IOW, it's unlikely to be accidentally tripped, and thus is exceedingly 
unlikely to be relevant here, unless you're being hacked, of course.


That said, and entirely unrelated to rowhammer, I know one of the 
problems of memory test false-negatives from experience.

In my case, I was even running ECC RAM.  But the memory I had purchased 
(back in the day when memory was far more expensive and sub-GB memory was 
the norm) was cheap, and as it happened, marked as stable at slightly 
higher clock rates than it actually was.  But I couldn't afford more (or 
I'd have procured less dodgy RAM in the first place) and had little 
recourse but to live with it for awhile.  A year or so later there was a 
BIOS update that added better memory clocking control, and I was able to 
declock the RAM slightly from its rating (IIRC to PC-3000 level, it was 
PC3200 rated, this was DDR1 era), after which it was /entirely/ stable, 
even after reducing some of the wait-state settings somewhat to try to 
claw back some of what I lost due to the underclocking.

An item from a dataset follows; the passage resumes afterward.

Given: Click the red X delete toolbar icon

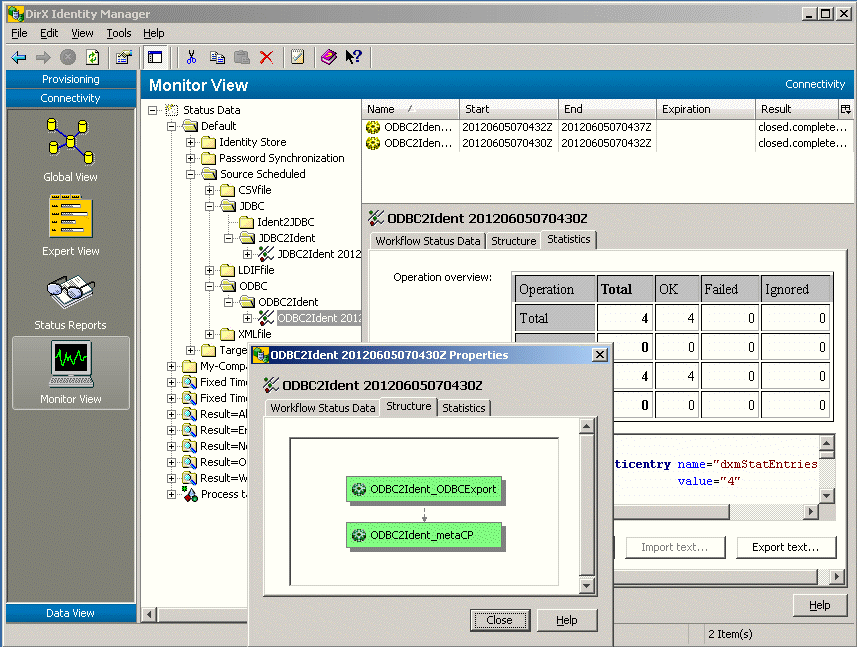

I run gentoo, and nearly all of my problems occurred when I was doing 
updates, building packages at 100% CPU with multiple cores accessing the 
same RAM.  FWIW, the most frequent /detected/ problem was bunzip checksum 
errors as it decompressed and verified the data in memory (before writing 
out)... that would move or go away if I tried again.  Occasionally I'd 
get machine-check errors (MCEs), but not frequently, and the ECC RAM 
subsystem /never/ reported errors.

But the memory tests gave that memory an all-clear.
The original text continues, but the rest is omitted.